また、東京大学の古座匠さんは、10人ほどの規模であるオンラインヨガ運営企業への入社を決められました。役職の垣根がないフラットな組織で働くことにこだわり、アナリスト兼ディレクターとして、若くして多岐にわたる重要な業務を任される日々に満足感をにじませています。
不確実な時代を生き抜くための「スキル獲得」
大手企業を志向する学生が半数を超える一方で、かつての名門企業が経営不振に陥るニュースも相次いでいます。さらに2019年5月には、経済界のトップたちが終身雇用の継続は難しいという見解を示しました。数十年先の未来が予測できない現代において、企業の看板に頼る危険性を若者たちは察知しています。

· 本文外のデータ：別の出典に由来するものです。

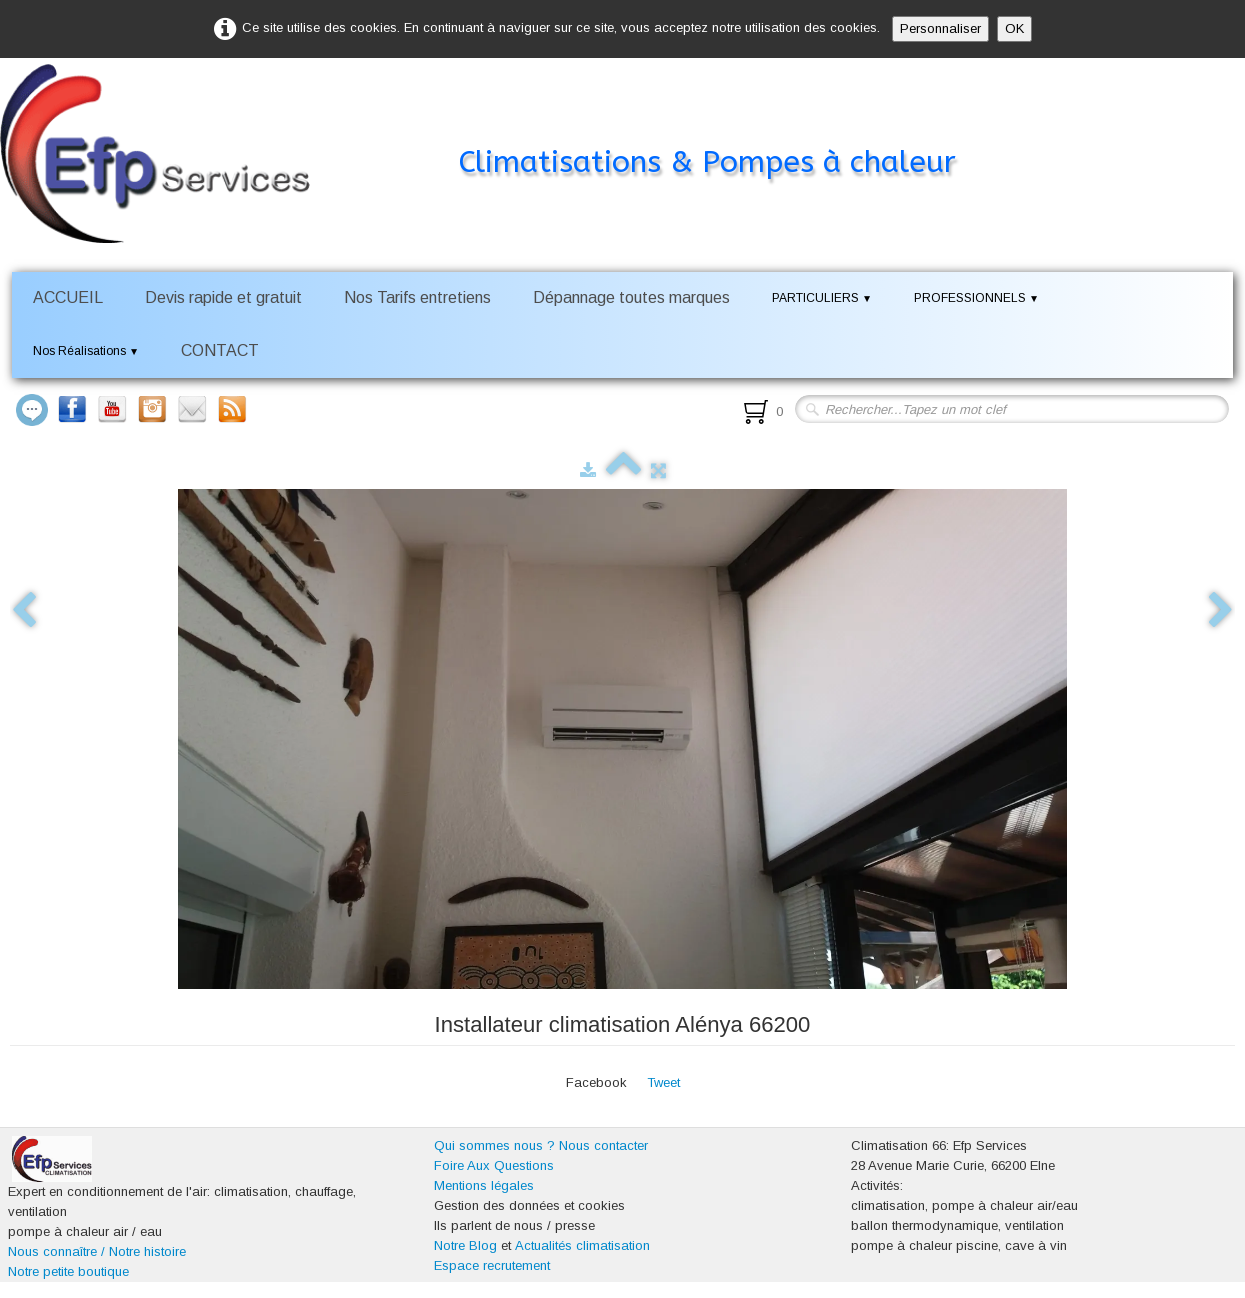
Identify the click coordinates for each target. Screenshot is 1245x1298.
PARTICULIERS (822, 298)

スタートアップ(独自の技術やビジネスモデルで急成長を目指す革新的な新興企業)を志望する背景には、早くから打席に立ちたいという成長欲求があります。大企業でありがちな「下積み」という名目の雑務から解放され、実戦経験を通じて市場価値を高めたいという戦略的な選択と言えるでしょう。
光の裏に潜むリスクと失敗しない企業分析
しかし、スタートアップへの就職は甘い世界ではありません。ある地方国立大学を2019年3月に卒業した男性は、都内のベンチャー企業に入社したものの、同僚が相次いで退職する事態に直面しました。さらに残業代の未払いなど労働環境の悪さも発覚し、同年12月に退職を余儀なくされています。

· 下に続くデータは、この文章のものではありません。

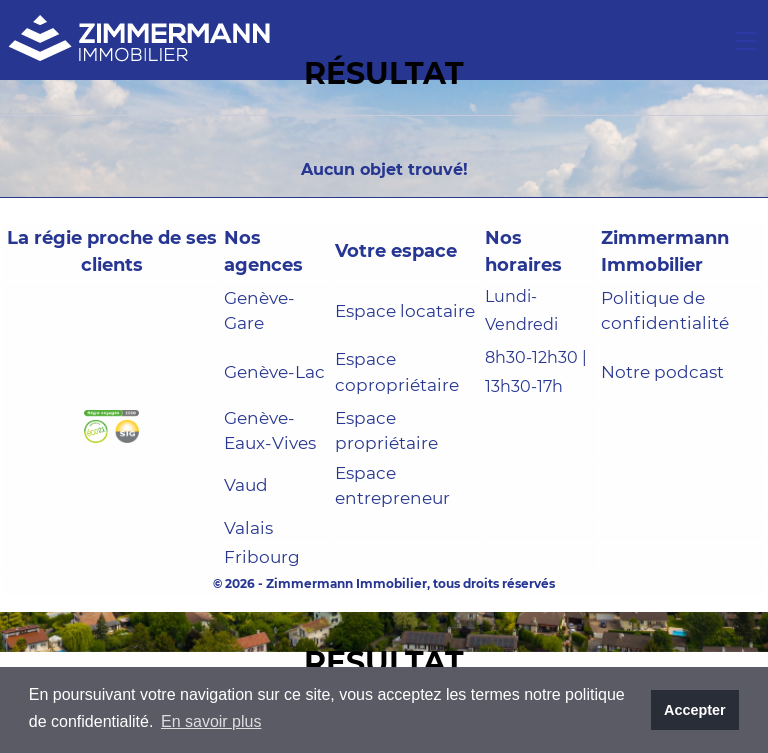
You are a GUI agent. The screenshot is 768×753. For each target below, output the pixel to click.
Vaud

華やかなビジョンや上場という甘美な言葉を鵜呑みにしてしまうと、手痛い失敗を招きかねません。このような悲劇を避けるためには、経営者と直接対話し、その企業のビジョンだけでなく「競合他社とどこで明確な差別化を図っているか」を厳しく見極める視点が必要です。
編集部が考える「個の時代」のキャリア戦略
筆者は、この新卒たちの選択は極めて合理的であると考えます。これからの時代は、会社に守ってもらうのではなく「どこでも生き残れる個人のスキル」こそが最大の安定となるからです。もちろん、スタートアップは自ら仕事を作り出す姿勢が求められるため、万人に進められる道ではありません。
しかし、若いうちに泥臭い実務と圧倒的な当事者意識を経験することは、将来のキャリアにおける強力な武器になります。大手かベンチャーかという二元論ではなく、自分がどのような大人になりたいのかという軸を持って、悔いのない企業選びを行っていただきたいと切に願います。